TASK INSTRUCTIONS » From the data below, give the number of lines holding the word "agent", with nothing else added.

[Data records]
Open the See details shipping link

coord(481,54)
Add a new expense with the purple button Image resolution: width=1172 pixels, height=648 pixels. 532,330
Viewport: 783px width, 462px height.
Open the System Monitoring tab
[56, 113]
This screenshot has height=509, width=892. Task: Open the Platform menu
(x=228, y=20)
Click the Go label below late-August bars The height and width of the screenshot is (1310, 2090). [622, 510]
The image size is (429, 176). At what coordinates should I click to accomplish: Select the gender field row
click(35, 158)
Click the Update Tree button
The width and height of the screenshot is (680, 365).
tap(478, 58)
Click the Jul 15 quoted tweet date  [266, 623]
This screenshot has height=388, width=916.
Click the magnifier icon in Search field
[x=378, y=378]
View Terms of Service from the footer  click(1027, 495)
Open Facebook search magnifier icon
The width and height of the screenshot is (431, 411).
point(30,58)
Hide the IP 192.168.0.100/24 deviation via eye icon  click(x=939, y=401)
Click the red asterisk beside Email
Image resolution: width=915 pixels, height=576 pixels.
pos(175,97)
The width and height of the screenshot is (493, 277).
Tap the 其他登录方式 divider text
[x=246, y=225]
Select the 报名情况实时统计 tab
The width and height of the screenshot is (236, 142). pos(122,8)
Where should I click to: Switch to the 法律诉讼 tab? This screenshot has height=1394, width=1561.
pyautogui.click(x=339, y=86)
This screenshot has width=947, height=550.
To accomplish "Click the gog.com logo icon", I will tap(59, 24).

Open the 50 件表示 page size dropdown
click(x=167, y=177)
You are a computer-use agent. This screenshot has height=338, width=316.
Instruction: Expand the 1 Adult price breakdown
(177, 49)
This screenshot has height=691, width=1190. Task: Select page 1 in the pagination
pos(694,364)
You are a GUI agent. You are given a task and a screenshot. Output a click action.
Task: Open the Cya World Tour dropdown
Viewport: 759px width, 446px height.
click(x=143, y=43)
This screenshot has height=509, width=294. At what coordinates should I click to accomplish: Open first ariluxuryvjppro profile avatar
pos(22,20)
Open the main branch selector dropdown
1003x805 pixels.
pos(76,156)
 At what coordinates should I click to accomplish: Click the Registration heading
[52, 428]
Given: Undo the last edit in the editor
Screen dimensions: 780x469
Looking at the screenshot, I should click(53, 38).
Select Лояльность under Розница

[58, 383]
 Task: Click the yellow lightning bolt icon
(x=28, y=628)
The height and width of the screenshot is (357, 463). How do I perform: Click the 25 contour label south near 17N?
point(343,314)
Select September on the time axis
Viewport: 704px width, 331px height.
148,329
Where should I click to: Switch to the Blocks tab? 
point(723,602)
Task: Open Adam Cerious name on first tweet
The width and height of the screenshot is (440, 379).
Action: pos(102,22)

EXPECTED ANSWER » 2